Architecture exhibitions usually display completed buildings in pristine photographs. In our exhibit in the Achitektur Galerie Berlin we only exhibited pictures of the building process depicting not only images of the overall process within its social context but photographs of its details.
Architects are accustomed to drawing details that either conform to their own pristine visions, building regulations, or a manufacturer’s disposition. The photographs, supplemented by a unique spatial intervention, address the topic of collaboration within the architecture and construction realms. We shipped recycled roughhewn timber used in Mexican concrete construction, shipped it to Berlin, and built a structure that visitors could walk through. The roof, built by Mexican craftsmen, illustrates the close collaboration our studio and construction laborers. This seemingly anarchic structure completely fills the exhibition space and presents itself as a decontextualized object, giving the gallery both a ‘dirty’ and imaginative atmosphere. On top of the wood construction rests a concrete model, symbolizing the completed architectonic object.

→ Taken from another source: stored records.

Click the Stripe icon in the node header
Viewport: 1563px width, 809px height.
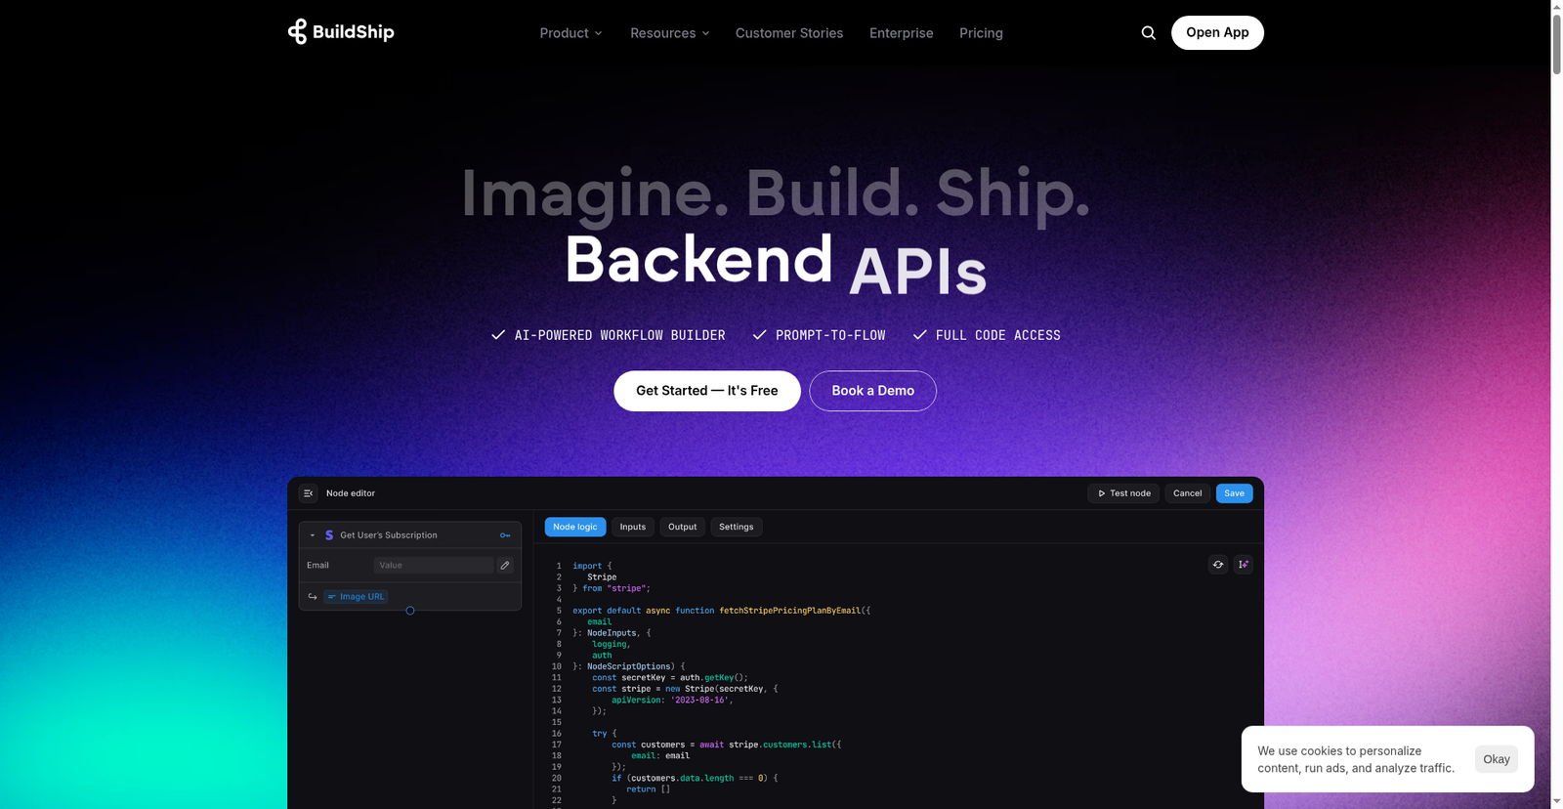click(x=329, y=535)
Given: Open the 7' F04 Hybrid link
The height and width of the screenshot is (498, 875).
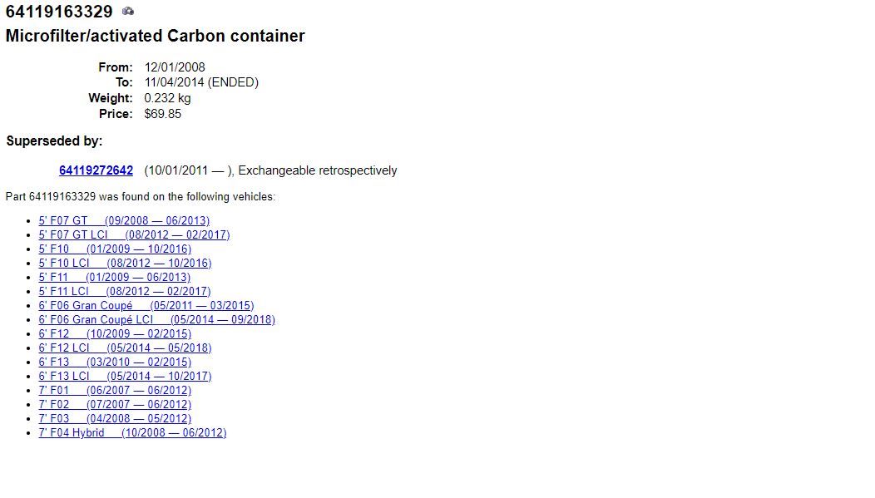Looking at the screenshot, I should 132,433.
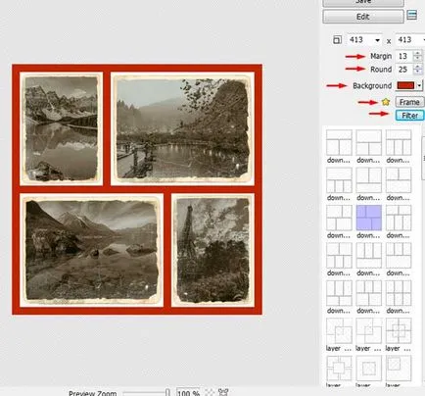Open the Filter button
This screenshot has height=396, width=425.
point(409,116)
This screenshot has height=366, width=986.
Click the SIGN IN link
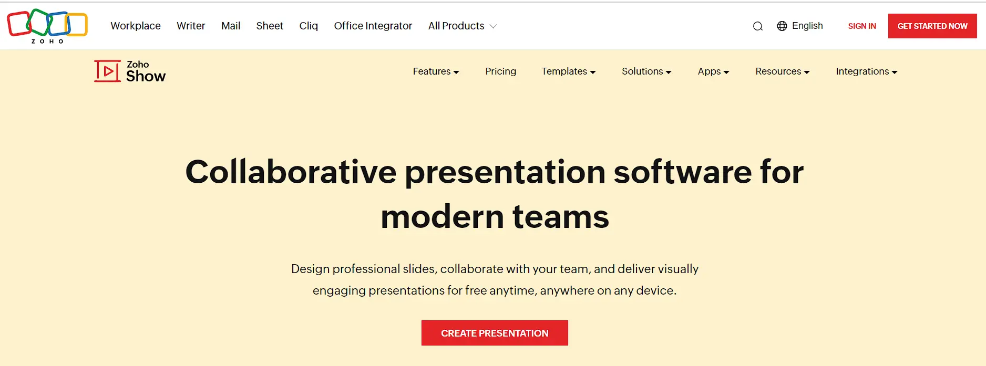[862, 26]
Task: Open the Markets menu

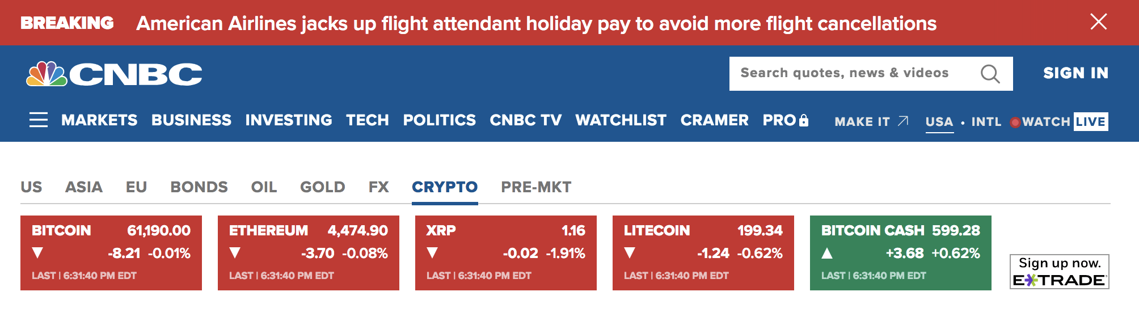Action: coord(99,120)
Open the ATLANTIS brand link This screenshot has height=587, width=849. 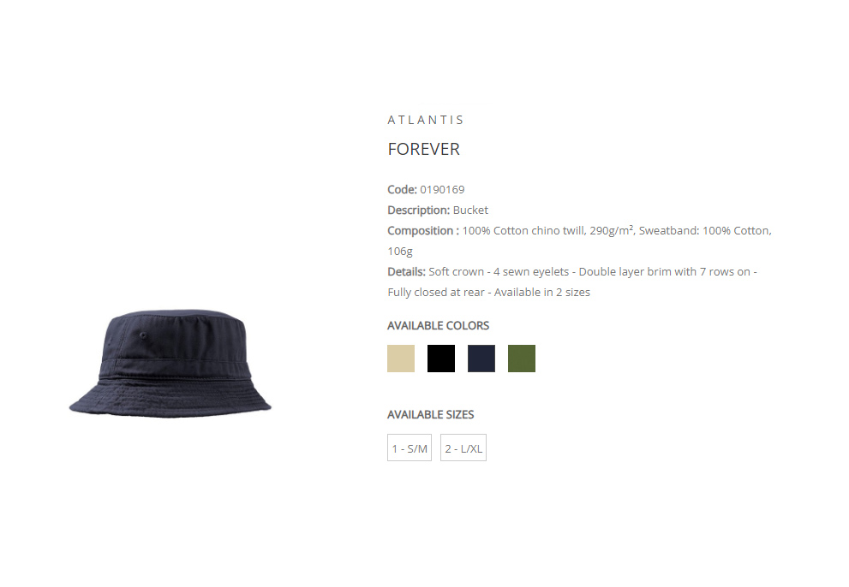click(426, 120)
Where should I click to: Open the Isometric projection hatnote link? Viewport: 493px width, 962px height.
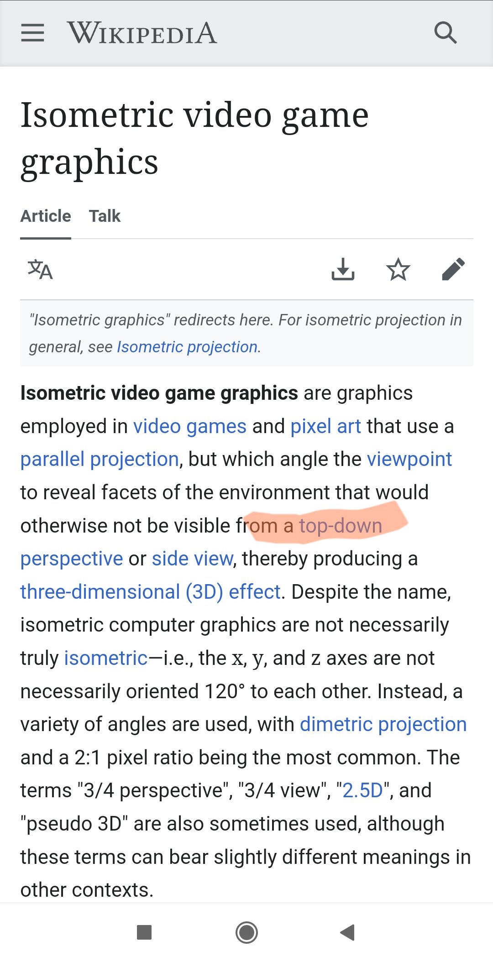187,347
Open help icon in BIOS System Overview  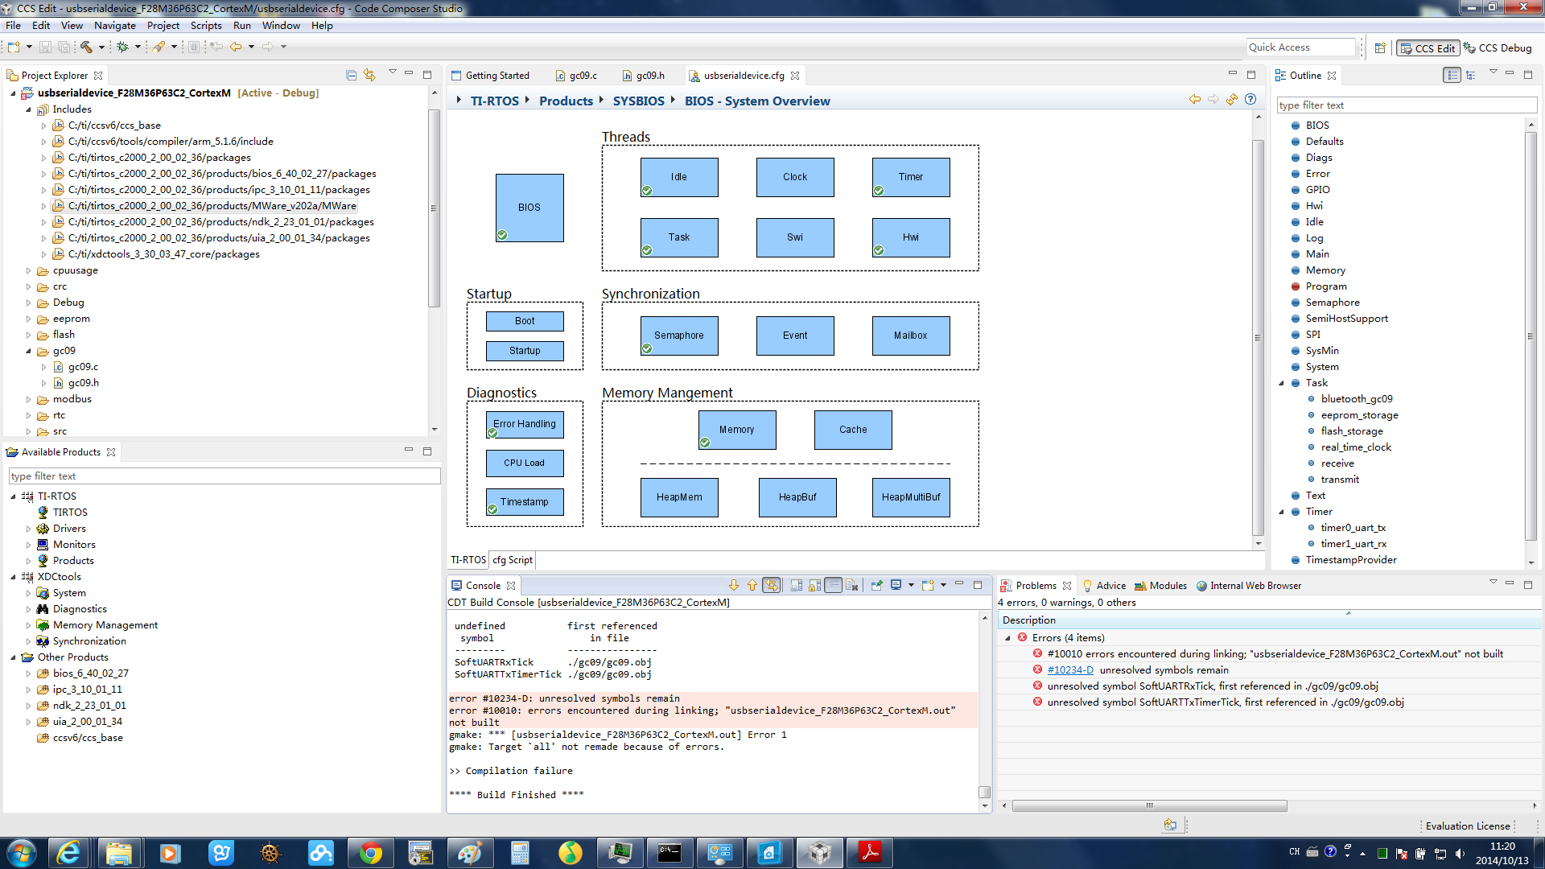[1250, 100]
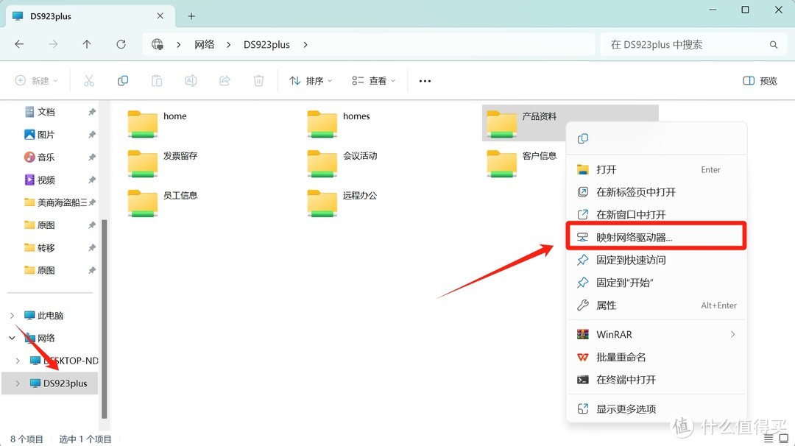Go up one level with the arrow icon
Image resolution: width=795 pixels, height=446 pixels.
(x=86, y=44)
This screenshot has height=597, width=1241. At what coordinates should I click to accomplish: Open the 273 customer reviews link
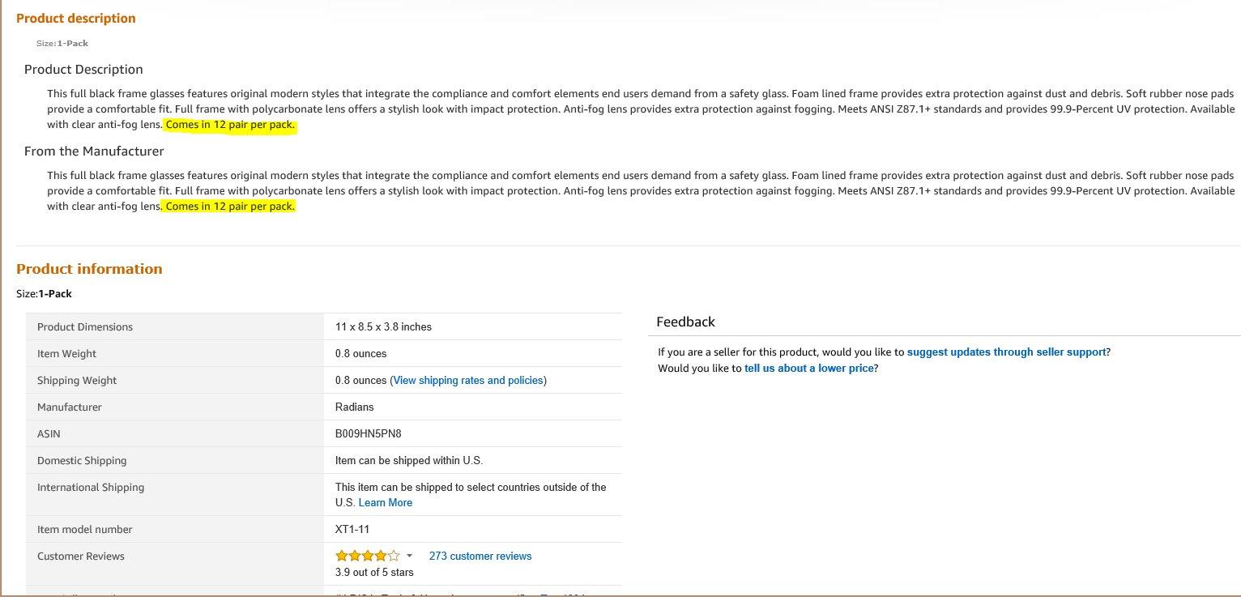point(480,556)
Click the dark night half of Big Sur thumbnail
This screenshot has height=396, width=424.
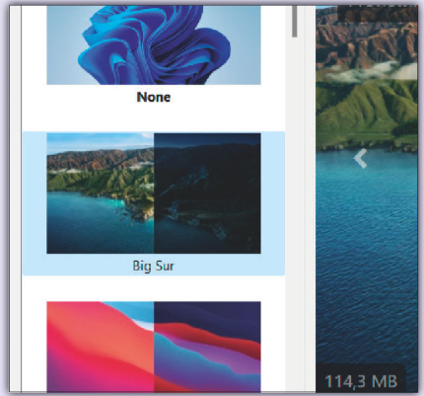click(x=207, y=194)
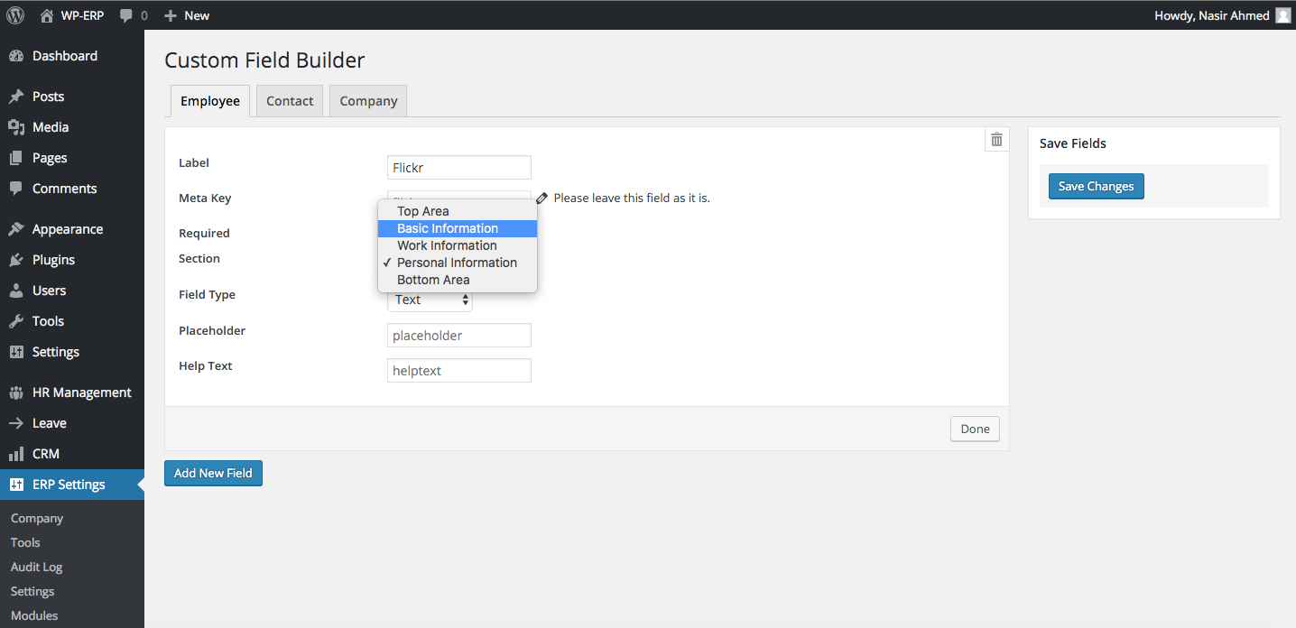Click the pencil icon beside the Meta Key note
1296x628 pixels.
point(541,197)
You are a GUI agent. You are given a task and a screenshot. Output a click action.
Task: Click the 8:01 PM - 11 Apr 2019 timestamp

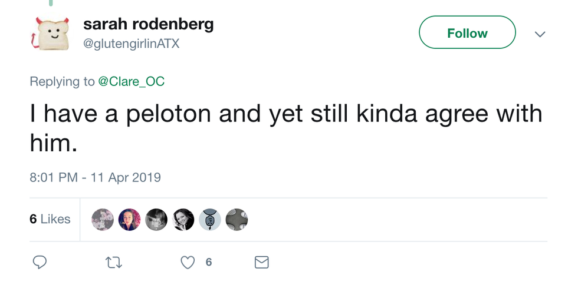95,177
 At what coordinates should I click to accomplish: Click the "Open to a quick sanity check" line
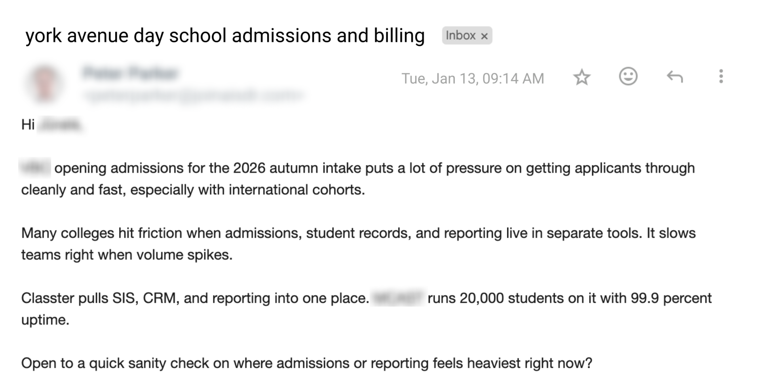(x=306, y=363)
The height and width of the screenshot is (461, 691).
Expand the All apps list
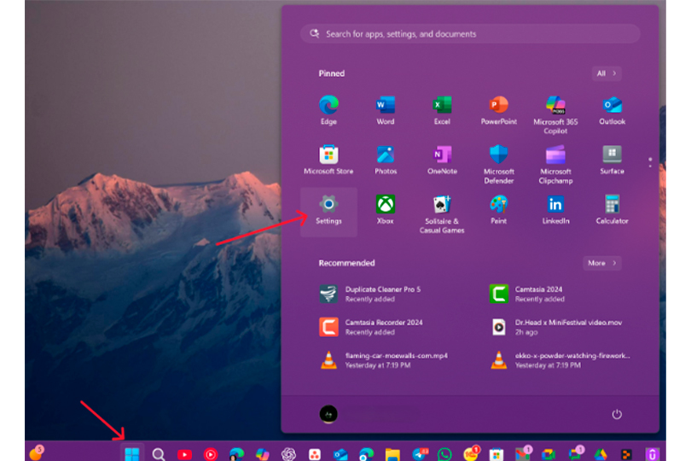tap(607, 73)
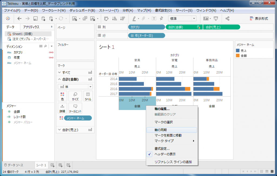This screenshot has width=277, height=176.
Task: Click the ラベル button in marks card
Action: pyautogui.click(x=88, y=96)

For this reason, the office focusses on solutions that result from interaction between various disciplines. In a certain sense, this interaction reflects Mexican society at-large, the execution is usually exciting and rather chaotic and its outcome can hardly ever be predetermined. The architecture we seek to practice holds by embracing the process the process in a proper way will lead to high quality buildings. Thus, to us architecture ultimately is the product of a fruitful collaboration between the office and client, project and site, and architect and craftsman.